The role of the difficulty of education is highlighted in studies done by the AICPA and the National Association of State Boards of Accountancy (NASBA) themselves. When altering and demonstrating a slightly shorter and less demanding version of the current CPA exam to college students, increased interest among all students, despite them not being enrolled in an accounting degree program.The AICPA’s success in progressing representation for minorities is best highlighted by its work with multiple professional associations and individual firms. One of the first actions taken by the AICPA was the creation of the Minority Recruitment and Equal Opportunity Committee, renamed the Minority Initiatives Committee (MIC) in 1969 . The main goals of this committee were to promote small minority owned businesses, while also providing opportunities for minority men and women. Additionally, the AICPA also invests in working with schools by forming programs that allow for a pipeline directly from university to real-world accounting jobs through minority based schools, such as the historically black colleges and universities (HBCUs). These programs existed not only to help students navigate the complex and wide world of accounting inside and outside of a university environment, but also to ease the financial burden that the 150-credit major imposed. Additionally, there are even programs trying to garner interest from as early as 9th-grade high schoolers in the US, pioneered by companies such as PwC and Earnest & Youngin collaboration with other organizations.Even after graduation, the journey continues, and there has been advocacy that financial aid is necessary afterwards, when fully employed, in order to ensure qualified test takers and accountants are employed in the market.
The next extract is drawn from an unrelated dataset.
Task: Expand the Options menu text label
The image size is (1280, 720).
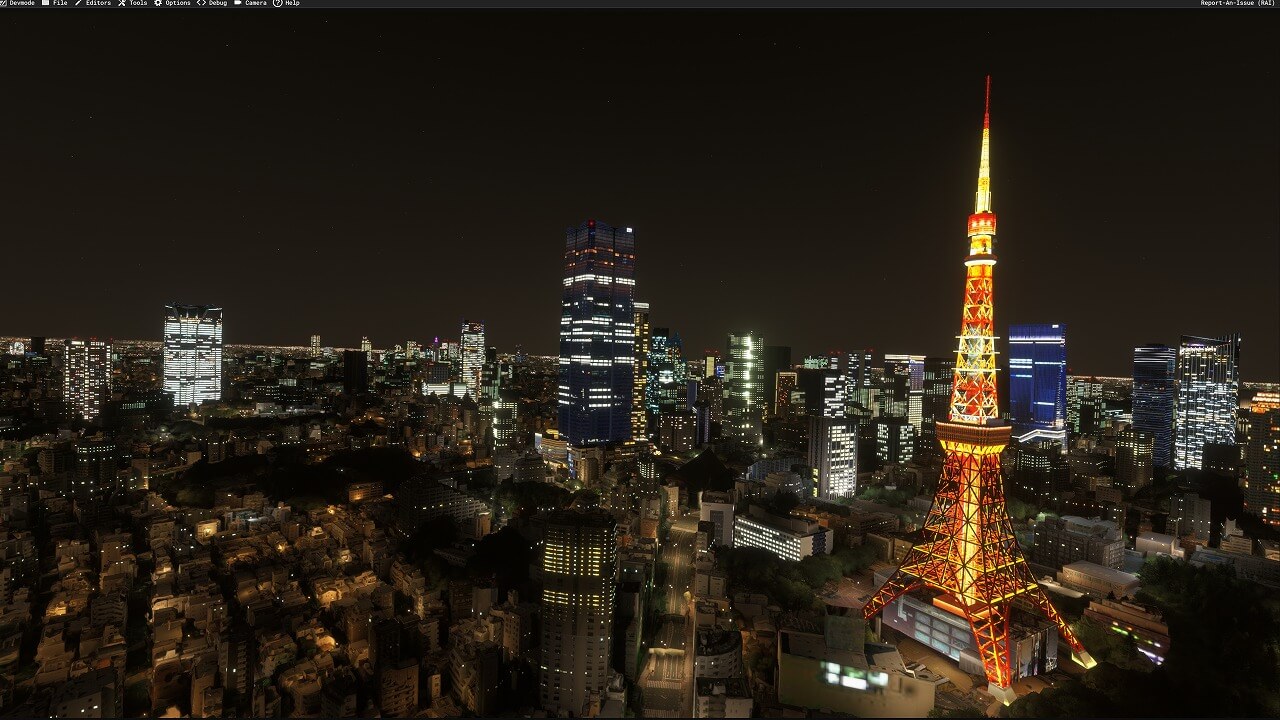Action: coord(178,3)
In an effort to expand upon these previously established programs, the AICPA worked alongside other organizations, such as the National Association of Black Accountants (NABA) and the Association of Latino Professionals in Finance and Accounting (ALPFA), to increase minority representation in the accounting profession. These programs not only give strong mentoring opportunities but also give scholarships to help advance a select few promising students. As of 2013, the AICPA has been running the AICPA Scholarship for Minority Accounting Students for 40 years, which has provided over $14,600,000 in scholarships to over 8,000 students. Even the newly appointed vice-chair of the AICPA, Carla McCall, advocated for progress in diversity efforts and spearheads this sentiment with her own program in the AAFCPA’s Women’s Opportunity Network .

===WebTrust===
WebTrust is a family of e-commerce assurance and auditing programs co-developed by the AICPA with the Canadian Institute of Chartered Accountants (CICA). Accounting associations in the UK, Australia, New Zealand and Hong Kong also participate in the program. A specialized variant of the program exists for certificate authorities. A 2005 academic book noted that while cost of a WebTrust seal is considerably higher than that of similar products from its competitors (BBB On-Line, TrustE and VeriSign), the scope of a WebTrust certification is more comprehensive than those of its competitors, although this fact is usually lost on consumers who have trouble differentiating such seal programs, which explains the rather limited market penetration of WebTrust. A 2009 academic paper which chronicled in some depth the adoption followed by the abandonment of the WebTrust seal at a large US telecom company, noted that the management did not find the cost-benefit tradeoff worthwhile: the $100,000 per year cost for WebTrust being about twenty times higher than that of a TrustE seal.

===External roles===
The AICPA is a leading member of the International Federation of Accountants and the Global Accounting Alliance, and the Tax Professionals United for Taxpayer Relief Coalition.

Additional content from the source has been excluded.